## Task directions
Identify all lines in the data containing the string "computer". Copy them out.

## Material provided
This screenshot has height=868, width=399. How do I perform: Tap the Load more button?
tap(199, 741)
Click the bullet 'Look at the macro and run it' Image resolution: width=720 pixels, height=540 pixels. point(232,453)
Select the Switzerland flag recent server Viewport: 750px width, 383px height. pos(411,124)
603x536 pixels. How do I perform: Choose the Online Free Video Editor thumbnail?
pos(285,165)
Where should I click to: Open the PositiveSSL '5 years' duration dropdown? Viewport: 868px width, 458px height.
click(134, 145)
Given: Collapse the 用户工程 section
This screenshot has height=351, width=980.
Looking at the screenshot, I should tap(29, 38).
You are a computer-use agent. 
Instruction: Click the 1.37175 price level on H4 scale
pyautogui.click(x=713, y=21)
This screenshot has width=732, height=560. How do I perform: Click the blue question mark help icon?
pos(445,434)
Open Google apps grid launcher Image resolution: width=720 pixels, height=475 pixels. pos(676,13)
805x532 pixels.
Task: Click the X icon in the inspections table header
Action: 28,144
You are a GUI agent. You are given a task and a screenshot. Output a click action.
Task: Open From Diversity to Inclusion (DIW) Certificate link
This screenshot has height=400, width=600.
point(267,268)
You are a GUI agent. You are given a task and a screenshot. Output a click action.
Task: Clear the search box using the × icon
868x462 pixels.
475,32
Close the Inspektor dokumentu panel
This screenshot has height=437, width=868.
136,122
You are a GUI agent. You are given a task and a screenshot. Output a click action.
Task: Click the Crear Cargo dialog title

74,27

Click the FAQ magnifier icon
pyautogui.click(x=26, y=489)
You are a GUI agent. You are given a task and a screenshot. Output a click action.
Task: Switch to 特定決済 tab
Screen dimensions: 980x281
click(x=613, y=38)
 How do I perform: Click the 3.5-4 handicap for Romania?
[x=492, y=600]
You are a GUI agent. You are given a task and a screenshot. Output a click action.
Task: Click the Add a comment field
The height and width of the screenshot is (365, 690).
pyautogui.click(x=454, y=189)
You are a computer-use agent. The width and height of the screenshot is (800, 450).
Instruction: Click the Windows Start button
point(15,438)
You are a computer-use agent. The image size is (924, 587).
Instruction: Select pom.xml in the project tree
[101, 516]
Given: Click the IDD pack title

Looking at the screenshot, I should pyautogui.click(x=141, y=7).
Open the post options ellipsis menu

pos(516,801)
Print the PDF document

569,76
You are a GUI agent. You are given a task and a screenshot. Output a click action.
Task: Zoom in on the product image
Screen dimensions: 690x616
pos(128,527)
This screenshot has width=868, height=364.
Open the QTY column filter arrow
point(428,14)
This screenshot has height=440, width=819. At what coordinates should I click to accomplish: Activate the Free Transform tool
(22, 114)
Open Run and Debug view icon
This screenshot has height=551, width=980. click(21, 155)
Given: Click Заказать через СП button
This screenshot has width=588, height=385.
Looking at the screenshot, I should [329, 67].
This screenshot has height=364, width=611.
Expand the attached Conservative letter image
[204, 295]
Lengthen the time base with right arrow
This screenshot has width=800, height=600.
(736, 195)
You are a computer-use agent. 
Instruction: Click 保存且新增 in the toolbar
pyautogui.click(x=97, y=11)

## Task answer
You are a computer-use agent. 
You are a computer-use agent. The width and height of the screenshot is (800, 450).
You are a computer-use agent. The image size is (924, 587).
You are a computer-use agent. 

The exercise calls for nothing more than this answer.